Most travellers head to Leon for volcano boarding at Cerro Negro. We were keen to be daredevils and give this a shot but after seeing one too many backpackers limping around our hostel with battle scars, we chickened out and decided to give it a miss. I know, we’re big wimps!
We did, however, explore the beautiful rooftop of Leon Cathedral – the largest cathedral in Central America. As you walk barefoot around the dreamy white-washed domes, you’ll totally think you’ve died and gone to heaven (or Greece).
For a tasty Brazilian-Nicaraguan fusion, try Tacubaya. We sampled the slow-cooked shredded beef, with homemade corn tortillas and salad (along with margaritas, of course).
Famed for being the oldest colonial city in Central America, it’s easy to see why Granada stole my heart with its colonial charm.
As you wander through the streets you’ll find centuries-old buildings and grand cathedrals boasting wooden doors and wrought iron.
We found a few fantastic eating spots including The Garden Cafe, Pita Pita, and Lava Rock Grill, where we ate amazing gourmet salads and homemade kombucha, Mediterranean dishes and American-style burgers.
If you want a relaxing day, you can escape to Laguna de Apoyo, a lake located in the huge crater of an extinct volcano. Here you can kayak, swim and relax on the shore.
We opted for a homestay with Duara Travels, a social enterprise that helps connect travellers with locals living in remote villages.
We spent a week living on a farm with a local family in Moyogalpa, a rural village on Ometepe Island. We got to learn about the different crops and animals, try our hand at making corn tortillas, and learn how to cook traditional Nicaraguan food.
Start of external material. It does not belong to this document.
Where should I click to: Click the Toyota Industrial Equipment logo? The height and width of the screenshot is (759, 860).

We met with the local savings group, Casa Samaritano, an NGO providing psychology assistance and medical treatment to children suffering from disabilities. You can volunteer at the clinic and spend time working with children.
It’s easy to explore the island by tuk-tuk or scooter. There’s plenty of things to see and do from going on a walk at Charco Verde reserve to hiking Volcano Concepcion and swimming at Ojo de Agua, a natural spring.
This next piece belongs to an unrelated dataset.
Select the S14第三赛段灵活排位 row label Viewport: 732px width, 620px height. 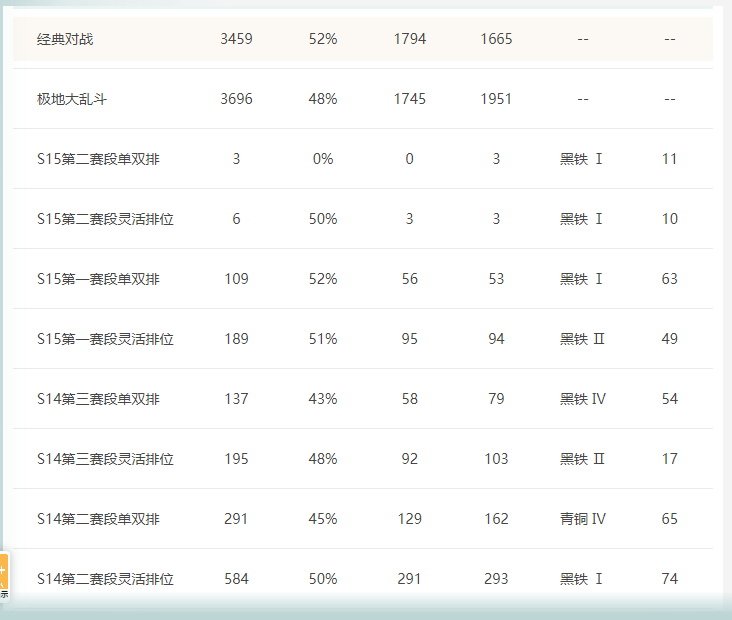[105, 459]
While some of the eating spots can be a bit touristy and overpriced, we found Nectar Cafe to be fantastic value, and deliciously tasty. Highly recommend trying the veggie burger – and don’t be put off by the fact that the cafe is someone’s casa (house).
San Juan del Sur
San Juan del Sur is the epitome of a surfer’s paradise, known for its string of beaches that line the Pacific coast. It’s also famed for its lively nightlife and Sunday pool sessions, beckoning backpackers alike.
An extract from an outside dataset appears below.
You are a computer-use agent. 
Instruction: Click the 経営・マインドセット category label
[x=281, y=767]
While we’re not exactly the surf-all-day-party-all-night type, we did enjoy taking a break from the ‘Gringo Trail’ and treating ourselves to a secluded ecolodge close to Playa Maderas.
If you’re looking for a place to chill, make sure you check out Arte-Sano Hotel Cafe. You can take a dip in the petite infinity pool, and enjoy the exquisite views of the dramatic headline and beach. Bliss.
We flew into Managua from Guatemala (to avoid the notorious 20-hour bus ride through El Salvador / Honduras) so we only stayed in Managua for one night.
It isn’t exactly a tourist hot spot. It’s a bit gritty, so it’s probably best to skip this city unless you’re flying into the country. Be aware of dodgy scammers and touts around town, particularly unauthorised taxis. When taking a taxi, we recommend having a map open on your phone to make sure you’re heading in the right direction!